Asteroid-Sampling Spacecraft Returning to Earth in June
An artist's concept of Japan's Hayabusa landing on the asteroid Itokawa.
Credit: Akihiro Ikeshita/JAXA.

A resilient Japanese space probe is on track to become the first spacecraft to return to Earth with pieces of an asteroid when it drops a sample canister in a deserted patch of the Australian outback in June.

Japan's plucky Hayabusa probe is slowly limping its way back to Earth despite several glitches since its 2005 rendezvous with the small potato-shaped asteroid Itokawa. It will drop a capsule containing the sample canister down on the Woomera Prohibited Area in the South Australian outback as part of an agreement between Australian authorities and the Japan Aerospace Exploration Agency (JAXA).

The Woomera Prohibited Area, which is managed by Australia's Department of Defense, is the largest land-based test range in the world.

"Australia is proud to support Japan in this world-first expedition," said Senator Kim Carr, Australia's Minister for Innovation, Industry, Science and Research.

Touching an asteroid

Hayabusa spent three months exploring the Itokawa asteroid in late 2005, even making an unplanned landing on the asteroid's surface. The probe spent up to a half-hour on Itokawa, making it the first spacecraft to lift off from an asteroid.

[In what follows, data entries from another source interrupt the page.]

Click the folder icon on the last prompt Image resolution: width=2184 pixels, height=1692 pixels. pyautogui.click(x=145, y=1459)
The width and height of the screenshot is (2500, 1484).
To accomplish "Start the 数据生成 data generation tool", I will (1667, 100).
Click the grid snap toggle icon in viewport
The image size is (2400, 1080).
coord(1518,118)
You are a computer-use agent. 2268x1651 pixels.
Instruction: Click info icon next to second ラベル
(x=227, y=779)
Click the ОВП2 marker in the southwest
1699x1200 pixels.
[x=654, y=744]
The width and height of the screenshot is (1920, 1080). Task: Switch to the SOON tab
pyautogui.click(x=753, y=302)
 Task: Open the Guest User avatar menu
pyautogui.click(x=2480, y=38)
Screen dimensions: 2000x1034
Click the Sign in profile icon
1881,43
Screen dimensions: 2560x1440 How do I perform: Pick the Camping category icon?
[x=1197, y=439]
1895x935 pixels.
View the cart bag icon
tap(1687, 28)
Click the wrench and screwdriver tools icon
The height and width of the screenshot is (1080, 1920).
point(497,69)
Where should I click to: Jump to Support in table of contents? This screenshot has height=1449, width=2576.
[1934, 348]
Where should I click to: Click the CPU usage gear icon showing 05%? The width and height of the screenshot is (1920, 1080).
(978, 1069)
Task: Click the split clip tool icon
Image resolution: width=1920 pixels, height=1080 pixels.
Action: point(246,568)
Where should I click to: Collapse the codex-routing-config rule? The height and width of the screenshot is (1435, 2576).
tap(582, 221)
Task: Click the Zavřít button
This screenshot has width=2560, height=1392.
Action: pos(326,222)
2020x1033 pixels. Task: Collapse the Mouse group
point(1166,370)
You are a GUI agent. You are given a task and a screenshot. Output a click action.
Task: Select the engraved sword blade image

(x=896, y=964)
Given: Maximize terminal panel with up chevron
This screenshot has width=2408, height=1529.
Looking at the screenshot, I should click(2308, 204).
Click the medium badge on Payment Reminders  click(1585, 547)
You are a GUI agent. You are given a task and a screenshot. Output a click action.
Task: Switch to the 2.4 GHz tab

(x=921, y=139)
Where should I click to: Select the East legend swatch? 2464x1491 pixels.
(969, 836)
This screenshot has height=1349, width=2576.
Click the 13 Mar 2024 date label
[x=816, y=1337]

While telemetry showed that Hayabusa likely did not fire its projectile as planned while on Itokawa's surface, scientists are hoping that bits of dust or pebbles traveled through the probe's funnel and into its sample return capsule.

Hayabusa took approximately 1,600 pictures, collected about 120,000 observations of near-infrared spectral data and recorded 15,000 data points with its X-ray spectrometer to investigate Itokawa's surface composition.

Troubled mission

The 950-pound Hayabusa launched in 2003, but encountered a series of difficulties over the course of its troubled asteroid mission. Those setbacks included ion engine troubles, a fuel leak (during which ground controllers temporarily lost communication with the spacecraft), and loss of power in an electrical battery.

Each of the probe's four ion engines has experienced glitches, and in November 2009 JAXA officials were doubtful Hayabusa would ever be able to return to Earth.

But since then, Japanese engineers devised a plan that combined parts from two partially-failed engines to help Hayabusa maintain its current scheduled return.

These revised plans called for the beleaguered Hayabusa to continue thrusting its engines until March, after which its ion system would shut down and the probe would coast toward Earth. Hayabusa is then expected to jettison the onboard sample capsule so it can re-enter Earth's atmosphere and make a parachute landing in Australia.

Hayabusa's return to Earth was already postponed from its original 2007 timeline after the probe's departure from Itokawa was delayed a year due to the spacecraft's mechanical problems.

Japan's partnership with Australia for Hayabusa's return to Earth is an example of Australia's ongoing contribution to international space programs, Carr said.

"Australian authorities will assist JAXA in ensuring the recovery of the spacecraft on its return and are working closely with their Japanese counterparts on the proposed path and landing of Hayabusa," said John Faulkner, Australian Minister for Defense. "This has been an historic mission. It is the first time a spacecraft has made contact with an asteroid and returned to Earth."